Please restate the material below word for word, from the first line through the one that contains "Task: Click the Age row label", inclusive.

"""

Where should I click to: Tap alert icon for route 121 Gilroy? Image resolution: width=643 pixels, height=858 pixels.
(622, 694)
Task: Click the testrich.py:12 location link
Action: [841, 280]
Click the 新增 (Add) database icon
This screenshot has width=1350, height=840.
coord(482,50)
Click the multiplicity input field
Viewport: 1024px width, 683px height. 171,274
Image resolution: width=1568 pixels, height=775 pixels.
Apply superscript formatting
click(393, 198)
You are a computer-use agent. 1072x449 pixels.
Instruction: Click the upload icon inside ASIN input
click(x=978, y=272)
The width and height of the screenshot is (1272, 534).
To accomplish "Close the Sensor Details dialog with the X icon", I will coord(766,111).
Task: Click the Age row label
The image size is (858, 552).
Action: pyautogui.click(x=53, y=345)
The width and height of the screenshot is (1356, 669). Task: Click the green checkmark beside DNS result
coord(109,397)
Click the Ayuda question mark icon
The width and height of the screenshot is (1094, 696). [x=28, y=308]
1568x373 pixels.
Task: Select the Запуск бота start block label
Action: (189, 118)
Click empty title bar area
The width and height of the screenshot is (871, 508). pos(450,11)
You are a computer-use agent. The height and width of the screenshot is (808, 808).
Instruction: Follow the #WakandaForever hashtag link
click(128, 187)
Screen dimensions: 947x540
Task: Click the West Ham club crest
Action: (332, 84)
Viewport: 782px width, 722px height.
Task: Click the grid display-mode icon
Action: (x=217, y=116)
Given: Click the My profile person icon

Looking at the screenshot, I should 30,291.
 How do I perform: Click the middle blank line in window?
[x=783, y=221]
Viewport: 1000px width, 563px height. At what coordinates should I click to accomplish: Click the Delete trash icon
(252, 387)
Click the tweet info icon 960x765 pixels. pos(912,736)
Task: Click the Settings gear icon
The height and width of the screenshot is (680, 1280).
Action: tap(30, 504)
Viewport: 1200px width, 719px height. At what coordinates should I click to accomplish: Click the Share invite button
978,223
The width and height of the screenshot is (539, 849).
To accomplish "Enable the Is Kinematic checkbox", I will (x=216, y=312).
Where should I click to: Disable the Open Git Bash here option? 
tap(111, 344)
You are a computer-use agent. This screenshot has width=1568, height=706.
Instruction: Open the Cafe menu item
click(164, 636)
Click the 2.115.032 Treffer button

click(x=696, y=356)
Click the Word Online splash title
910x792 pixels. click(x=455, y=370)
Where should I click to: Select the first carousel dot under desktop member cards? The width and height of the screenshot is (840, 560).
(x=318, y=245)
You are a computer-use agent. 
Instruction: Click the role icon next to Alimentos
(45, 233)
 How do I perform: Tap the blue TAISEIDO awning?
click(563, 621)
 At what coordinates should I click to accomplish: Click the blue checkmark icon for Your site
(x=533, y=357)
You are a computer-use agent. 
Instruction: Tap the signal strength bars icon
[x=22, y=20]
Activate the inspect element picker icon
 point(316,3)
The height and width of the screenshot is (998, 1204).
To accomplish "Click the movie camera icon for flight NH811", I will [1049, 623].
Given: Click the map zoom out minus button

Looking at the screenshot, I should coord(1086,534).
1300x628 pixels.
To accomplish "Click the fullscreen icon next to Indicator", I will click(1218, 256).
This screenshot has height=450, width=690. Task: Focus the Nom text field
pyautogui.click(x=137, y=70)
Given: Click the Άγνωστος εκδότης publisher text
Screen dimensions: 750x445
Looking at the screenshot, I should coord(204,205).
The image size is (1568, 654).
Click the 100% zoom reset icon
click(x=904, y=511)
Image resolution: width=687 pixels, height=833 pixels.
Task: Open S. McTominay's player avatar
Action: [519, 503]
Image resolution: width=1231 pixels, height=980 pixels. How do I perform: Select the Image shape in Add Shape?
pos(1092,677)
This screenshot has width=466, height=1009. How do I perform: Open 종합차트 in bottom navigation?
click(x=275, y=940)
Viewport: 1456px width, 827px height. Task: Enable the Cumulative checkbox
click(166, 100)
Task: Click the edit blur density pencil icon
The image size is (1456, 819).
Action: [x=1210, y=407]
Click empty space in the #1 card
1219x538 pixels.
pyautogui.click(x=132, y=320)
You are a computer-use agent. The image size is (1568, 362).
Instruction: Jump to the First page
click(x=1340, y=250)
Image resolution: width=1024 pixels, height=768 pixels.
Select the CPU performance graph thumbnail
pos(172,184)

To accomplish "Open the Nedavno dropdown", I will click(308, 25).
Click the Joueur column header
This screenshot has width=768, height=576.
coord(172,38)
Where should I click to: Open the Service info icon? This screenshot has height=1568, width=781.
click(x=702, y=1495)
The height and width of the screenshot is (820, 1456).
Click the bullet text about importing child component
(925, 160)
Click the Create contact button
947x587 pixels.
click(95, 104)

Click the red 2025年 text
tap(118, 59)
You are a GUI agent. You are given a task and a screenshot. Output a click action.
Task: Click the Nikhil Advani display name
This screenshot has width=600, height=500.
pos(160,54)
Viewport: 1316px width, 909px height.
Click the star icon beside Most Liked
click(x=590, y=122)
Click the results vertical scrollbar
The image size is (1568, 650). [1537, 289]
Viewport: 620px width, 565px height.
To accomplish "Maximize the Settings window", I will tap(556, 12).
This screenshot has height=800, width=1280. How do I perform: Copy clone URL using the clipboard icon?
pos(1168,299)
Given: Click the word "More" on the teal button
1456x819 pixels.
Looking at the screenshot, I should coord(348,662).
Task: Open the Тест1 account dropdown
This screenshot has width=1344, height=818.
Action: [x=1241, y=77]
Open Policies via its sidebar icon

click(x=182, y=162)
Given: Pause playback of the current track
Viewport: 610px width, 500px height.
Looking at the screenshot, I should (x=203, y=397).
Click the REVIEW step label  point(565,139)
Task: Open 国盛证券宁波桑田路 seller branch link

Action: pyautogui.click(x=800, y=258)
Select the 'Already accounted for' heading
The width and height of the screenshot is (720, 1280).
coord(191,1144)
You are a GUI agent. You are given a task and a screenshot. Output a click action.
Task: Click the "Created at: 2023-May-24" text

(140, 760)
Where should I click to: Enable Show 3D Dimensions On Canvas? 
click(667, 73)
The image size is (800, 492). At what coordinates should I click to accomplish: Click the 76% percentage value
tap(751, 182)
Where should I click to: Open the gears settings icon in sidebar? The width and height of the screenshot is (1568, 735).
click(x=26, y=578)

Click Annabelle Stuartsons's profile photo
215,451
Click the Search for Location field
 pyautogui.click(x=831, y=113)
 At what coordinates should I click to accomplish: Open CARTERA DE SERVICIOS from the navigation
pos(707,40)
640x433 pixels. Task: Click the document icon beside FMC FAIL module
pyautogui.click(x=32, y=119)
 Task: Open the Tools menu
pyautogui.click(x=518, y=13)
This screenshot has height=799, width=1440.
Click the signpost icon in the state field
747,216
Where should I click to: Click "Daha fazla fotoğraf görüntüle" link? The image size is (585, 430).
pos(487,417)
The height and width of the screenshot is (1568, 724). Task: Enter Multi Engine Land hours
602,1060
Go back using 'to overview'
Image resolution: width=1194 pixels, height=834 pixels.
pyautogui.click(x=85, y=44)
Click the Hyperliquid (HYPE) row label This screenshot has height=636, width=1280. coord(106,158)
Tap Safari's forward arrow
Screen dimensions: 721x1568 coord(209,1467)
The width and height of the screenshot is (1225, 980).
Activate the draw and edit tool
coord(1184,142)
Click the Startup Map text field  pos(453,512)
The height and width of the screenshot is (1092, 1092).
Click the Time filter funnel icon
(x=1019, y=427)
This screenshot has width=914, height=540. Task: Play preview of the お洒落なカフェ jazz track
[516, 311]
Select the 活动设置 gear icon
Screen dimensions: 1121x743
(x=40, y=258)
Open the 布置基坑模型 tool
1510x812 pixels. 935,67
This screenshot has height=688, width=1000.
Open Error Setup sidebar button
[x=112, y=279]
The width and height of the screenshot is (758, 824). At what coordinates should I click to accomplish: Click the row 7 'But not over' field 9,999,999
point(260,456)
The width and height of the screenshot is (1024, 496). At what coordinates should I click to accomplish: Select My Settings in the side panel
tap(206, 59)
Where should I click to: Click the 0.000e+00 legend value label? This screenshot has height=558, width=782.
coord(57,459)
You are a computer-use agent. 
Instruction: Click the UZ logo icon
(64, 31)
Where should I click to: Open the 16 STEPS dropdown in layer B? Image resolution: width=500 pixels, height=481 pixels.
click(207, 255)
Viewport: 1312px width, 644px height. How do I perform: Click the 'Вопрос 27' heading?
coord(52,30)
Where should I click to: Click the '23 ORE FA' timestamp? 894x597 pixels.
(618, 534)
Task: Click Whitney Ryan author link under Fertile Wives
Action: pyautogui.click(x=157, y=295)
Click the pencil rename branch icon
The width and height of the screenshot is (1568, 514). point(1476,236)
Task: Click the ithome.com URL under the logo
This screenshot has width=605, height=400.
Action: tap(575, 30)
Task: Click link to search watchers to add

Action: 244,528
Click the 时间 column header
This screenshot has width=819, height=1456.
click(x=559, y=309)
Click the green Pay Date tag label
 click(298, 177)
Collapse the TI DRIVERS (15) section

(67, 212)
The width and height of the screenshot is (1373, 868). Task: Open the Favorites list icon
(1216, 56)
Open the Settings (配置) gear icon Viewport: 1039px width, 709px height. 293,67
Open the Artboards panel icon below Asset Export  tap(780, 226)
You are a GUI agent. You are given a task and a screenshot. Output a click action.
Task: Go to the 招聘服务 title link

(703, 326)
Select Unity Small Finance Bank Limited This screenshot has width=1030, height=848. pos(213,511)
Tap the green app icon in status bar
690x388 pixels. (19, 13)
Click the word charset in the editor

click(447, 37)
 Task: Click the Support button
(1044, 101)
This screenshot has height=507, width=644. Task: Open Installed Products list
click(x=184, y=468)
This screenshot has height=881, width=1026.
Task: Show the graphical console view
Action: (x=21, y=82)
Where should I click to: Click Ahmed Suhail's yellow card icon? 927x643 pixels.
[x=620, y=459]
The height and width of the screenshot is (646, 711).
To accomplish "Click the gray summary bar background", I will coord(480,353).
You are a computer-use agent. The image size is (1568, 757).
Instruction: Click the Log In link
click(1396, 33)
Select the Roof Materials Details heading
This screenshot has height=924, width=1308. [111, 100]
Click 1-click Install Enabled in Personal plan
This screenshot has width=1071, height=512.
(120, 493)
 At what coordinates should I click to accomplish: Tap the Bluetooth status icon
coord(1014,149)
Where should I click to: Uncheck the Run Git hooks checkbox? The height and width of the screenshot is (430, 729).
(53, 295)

"""

ANSWER BOX:
Where should I click to: Tap alert icon for route 121 Gilroy? Image resolution: width=643 pixels, height=858 pixels.
(622, 694)
Task: Click the testrich.py:12 location link
Action: [841, 280]
Click the 新增 (Add) database icon
This screenshot has width=1350, height=840.
coord(482,50)
Click the multiplicity input field
Viewport: 1024px width, 683px height. 171,274
Image resolution: width=1568 pixels, height=775 pixels.
Apply superscript formatting
click(393, 198)
You are a computer-use agent. 1072x449 pixels.
Instruction: Click the upload icon inside ASIN input
click(x=978, y=272)
The width and height of the screenshot is (1272, 534).
To accomplish "Close the Sensor Details dialog with the X icon", I will coord(766,111).
Task: Click the Age row label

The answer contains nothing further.